Tuesday, November 29, 2011

Reading Greenwald's columns are always depressing. Yet, read them, I do!

When wrapping up one of the courses this term, many students remarked that the contents of the course were more depressing than they would have preferred.  Good thing that I don't share any of Glenn Greenwald's columns with them then, eh!

In today's depressing edition, Greenwald points out how the lamestream mainstream media so readily acts as the government's mouthpiece.  It doesn't matter if it is a Republican or a Democrat in the White House, propaganda machines they mostly are.
As usual, American journalists are the leading proponents not of transparency but of secrecy, not of  accountability but of covert decision-making in the dark, not of the rule of law but the rule of political leaders.

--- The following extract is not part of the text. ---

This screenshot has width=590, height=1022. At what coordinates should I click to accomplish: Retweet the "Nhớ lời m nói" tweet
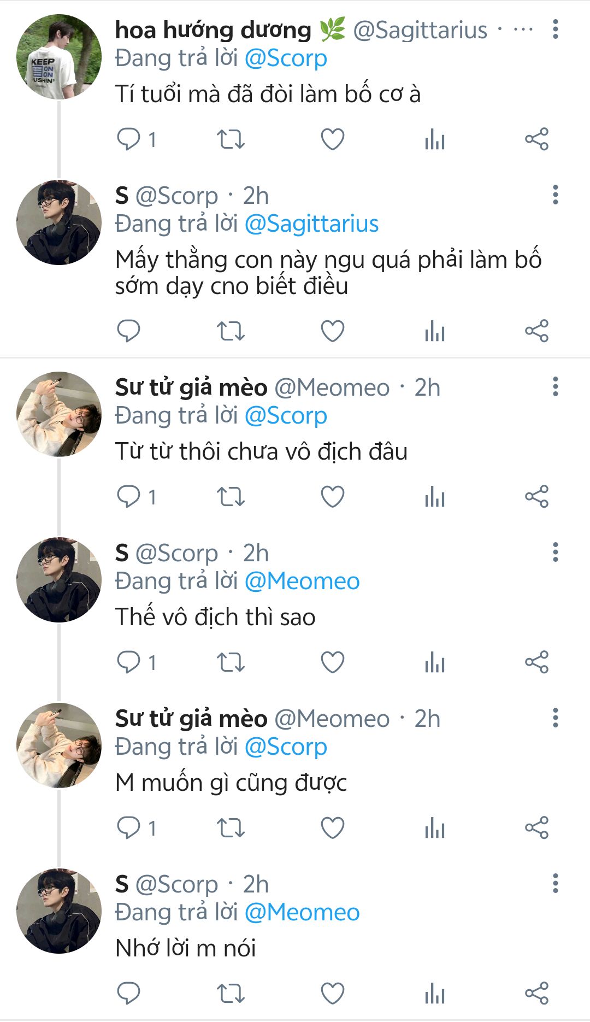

As Cohen’s Washington Post namesake put it: “it is often best to keep the lights off.” That, with some exceptions, is the motto not only of The Washington Post but of American establishment journalism generally. That’s what NYU Journalism Professor Jay Rosen meant when he said that the reason we got WikiLeaks is because “the watchdog press died.” With some exceptions — some of this we have learned about from whistleblowers leaking to reporters, who then publish it – the American media does not merely fail to fulfill its ostensible function of bringing transparency to government; far beyond that, it takes the lead in justifying and protecting extreme government secrecy. Watching a New York Times columnist stand up and cheer for multiple covert, legally dubious wars and an underground foreign policy highlights that as well as anything one can recall.
It is doubly disappointing that all the hide-and-seek is being played by Obama the President.